Act meant to protect debtors

The National Credit Act was enacted to ensure debtors were treated with respect and were allowed to settle credit agreements.

The National Credit Act was enacted to ensure debtors were treated with respect and were allowed to settle credit agreements.

Nowhere does it allow debt collectors to demand payment for services not rendered. But IC Clark Attorneys and Conveyancers still does.

Just a month after implementation of the NCA, Zenoyise Madikwa received a letter from an attorney representing Commercial Park Private School, demanding R9420. This was seven months after her daughter deregistered from the school, said Madikwa.

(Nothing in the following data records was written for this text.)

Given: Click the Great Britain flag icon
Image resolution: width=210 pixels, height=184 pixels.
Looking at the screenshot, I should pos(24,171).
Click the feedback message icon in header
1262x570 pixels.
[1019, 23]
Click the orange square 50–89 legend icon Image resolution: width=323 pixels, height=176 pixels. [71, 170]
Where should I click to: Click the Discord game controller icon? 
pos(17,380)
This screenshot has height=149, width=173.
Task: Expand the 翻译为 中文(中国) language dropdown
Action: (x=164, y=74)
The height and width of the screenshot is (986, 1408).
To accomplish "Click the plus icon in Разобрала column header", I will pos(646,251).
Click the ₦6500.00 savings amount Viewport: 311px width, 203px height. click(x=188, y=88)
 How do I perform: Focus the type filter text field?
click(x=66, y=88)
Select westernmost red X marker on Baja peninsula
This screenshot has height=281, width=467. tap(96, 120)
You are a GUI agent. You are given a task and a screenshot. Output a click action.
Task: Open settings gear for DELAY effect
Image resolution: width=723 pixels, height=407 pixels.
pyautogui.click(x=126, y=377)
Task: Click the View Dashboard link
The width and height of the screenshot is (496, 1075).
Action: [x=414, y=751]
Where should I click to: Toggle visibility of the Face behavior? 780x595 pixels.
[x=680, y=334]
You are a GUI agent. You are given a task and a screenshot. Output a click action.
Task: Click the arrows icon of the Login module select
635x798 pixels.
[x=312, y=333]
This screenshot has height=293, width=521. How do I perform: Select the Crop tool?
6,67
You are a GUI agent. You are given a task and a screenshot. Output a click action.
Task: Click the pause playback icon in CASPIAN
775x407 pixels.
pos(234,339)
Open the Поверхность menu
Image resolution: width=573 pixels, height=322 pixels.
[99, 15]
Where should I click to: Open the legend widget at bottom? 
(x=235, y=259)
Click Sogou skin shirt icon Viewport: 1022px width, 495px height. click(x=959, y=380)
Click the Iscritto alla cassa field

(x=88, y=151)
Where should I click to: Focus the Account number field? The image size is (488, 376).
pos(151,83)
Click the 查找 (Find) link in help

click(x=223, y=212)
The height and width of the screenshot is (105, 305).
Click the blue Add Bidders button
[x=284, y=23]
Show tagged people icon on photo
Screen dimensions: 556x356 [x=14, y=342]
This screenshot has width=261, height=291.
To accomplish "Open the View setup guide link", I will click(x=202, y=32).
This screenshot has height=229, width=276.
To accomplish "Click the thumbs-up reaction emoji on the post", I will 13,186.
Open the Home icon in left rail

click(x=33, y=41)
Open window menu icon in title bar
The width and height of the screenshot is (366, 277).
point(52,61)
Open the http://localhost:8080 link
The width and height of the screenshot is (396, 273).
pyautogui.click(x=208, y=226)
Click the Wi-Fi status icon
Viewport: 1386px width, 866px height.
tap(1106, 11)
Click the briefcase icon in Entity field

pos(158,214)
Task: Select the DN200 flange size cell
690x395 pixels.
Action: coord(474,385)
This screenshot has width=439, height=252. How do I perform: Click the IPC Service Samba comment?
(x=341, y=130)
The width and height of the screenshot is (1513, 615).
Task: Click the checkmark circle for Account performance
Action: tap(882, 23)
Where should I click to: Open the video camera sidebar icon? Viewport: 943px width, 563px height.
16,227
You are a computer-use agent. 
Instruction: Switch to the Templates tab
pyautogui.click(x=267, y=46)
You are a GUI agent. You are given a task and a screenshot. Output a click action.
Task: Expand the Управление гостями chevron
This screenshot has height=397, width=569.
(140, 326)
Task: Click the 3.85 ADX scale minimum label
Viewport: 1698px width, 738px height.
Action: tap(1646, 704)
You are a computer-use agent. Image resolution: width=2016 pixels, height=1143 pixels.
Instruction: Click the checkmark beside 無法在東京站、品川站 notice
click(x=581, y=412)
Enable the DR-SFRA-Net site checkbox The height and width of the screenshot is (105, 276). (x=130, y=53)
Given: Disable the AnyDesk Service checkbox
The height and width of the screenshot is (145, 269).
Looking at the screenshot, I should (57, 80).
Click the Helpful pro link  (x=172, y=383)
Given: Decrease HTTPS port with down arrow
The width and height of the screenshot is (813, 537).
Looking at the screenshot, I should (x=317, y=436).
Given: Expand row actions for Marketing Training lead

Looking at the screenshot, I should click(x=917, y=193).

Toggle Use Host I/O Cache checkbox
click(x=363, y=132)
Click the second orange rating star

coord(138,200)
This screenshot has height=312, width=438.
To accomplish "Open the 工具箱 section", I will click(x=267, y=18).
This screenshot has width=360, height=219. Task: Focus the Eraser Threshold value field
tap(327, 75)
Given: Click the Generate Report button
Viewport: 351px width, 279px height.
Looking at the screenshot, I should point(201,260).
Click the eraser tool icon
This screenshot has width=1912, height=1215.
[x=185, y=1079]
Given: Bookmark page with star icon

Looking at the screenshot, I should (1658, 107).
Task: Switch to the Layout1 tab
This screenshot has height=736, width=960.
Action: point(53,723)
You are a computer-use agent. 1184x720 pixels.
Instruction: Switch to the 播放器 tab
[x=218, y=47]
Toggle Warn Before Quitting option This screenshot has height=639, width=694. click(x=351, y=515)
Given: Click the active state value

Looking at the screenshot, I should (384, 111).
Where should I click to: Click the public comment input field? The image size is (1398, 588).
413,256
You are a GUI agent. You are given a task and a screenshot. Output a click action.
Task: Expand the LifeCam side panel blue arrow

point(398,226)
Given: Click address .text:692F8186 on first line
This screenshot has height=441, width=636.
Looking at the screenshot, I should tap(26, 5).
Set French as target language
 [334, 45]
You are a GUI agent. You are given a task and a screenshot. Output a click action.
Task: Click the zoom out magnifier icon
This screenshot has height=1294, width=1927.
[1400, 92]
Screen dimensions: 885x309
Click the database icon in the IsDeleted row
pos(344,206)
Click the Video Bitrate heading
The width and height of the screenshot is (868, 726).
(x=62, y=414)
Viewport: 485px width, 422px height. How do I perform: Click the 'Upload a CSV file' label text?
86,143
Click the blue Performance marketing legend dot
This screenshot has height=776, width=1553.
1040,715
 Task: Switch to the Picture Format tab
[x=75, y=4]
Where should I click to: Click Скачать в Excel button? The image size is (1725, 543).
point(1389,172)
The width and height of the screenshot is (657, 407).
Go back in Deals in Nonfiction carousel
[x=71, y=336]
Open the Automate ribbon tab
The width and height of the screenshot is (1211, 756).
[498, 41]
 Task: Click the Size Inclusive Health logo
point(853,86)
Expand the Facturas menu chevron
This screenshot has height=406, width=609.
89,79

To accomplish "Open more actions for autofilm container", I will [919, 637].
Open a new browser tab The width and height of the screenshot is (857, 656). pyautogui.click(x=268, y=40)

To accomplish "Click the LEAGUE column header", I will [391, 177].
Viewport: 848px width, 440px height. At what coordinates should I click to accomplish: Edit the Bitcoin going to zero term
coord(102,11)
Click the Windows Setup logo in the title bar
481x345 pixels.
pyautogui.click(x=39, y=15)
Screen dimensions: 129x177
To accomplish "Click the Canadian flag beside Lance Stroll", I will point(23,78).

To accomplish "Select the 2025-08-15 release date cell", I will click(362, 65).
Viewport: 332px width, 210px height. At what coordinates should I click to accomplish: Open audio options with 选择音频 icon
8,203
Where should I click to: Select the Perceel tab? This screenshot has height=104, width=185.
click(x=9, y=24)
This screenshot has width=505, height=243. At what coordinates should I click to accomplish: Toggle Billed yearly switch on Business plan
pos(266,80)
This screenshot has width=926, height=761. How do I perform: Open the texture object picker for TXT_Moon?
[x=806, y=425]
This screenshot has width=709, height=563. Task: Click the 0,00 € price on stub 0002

Madikwa denied owing Commercial Park anything, but the attorneys insisted they were instructed to demand this year's fees.

"This is abuse of the law and those who get scared at the sight a letter of demand from lawyers are bound to fall victim," she said.

The attorneys sent a notice in terms of Section 129 of the act, which is used to notify a consumer in debt to pay the account or make arrangements with the agents, or the service provider, alternatively to face legal action.

Madikwa said any person who did not know his or her rights would feel threatened by such a letter. They also threatened to refer her to a credit bureau for not paying.

"I am sure the NCA is trying to stop abuse of the law by debt collectors," she said.

The head of Commercial Park Private School, who introduced herself only as Mrs Chetty, said she had not instructed any law firm to demand payment from Madikwa. She said she would not have done so as Madikwa's child was not registered with her school for this academic year.

IC Clark Attorneys had still not responded by the time of going to press.